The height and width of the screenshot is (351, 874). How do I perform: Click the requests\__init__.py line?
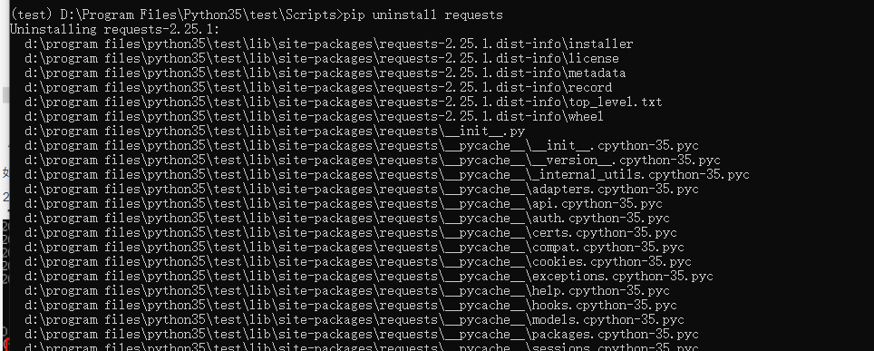pyautogui.click(x=275, y=132)
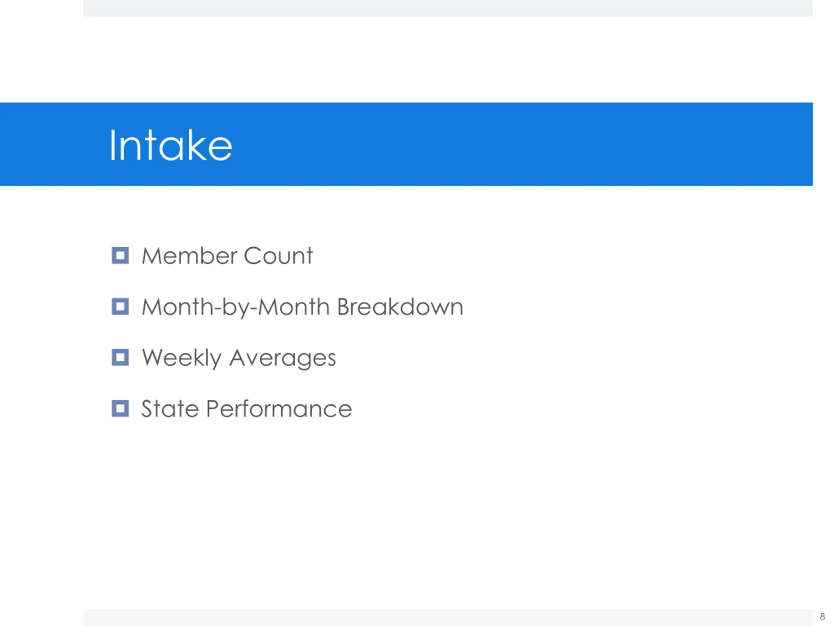834x626 pixels.
Task: Click the word Weekly
Action: [x=181, y=358]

::::

Transcribe each line of the material above verbatim, but do not include the images.

The height and width of the screenshot is (351, 874). How do I perform: Click the requests\__init__.py line?
pyautogui.click(x=275, y=132)
834x626 pixels.
Task: Click the word Weekly
Action: [x=181, y=358]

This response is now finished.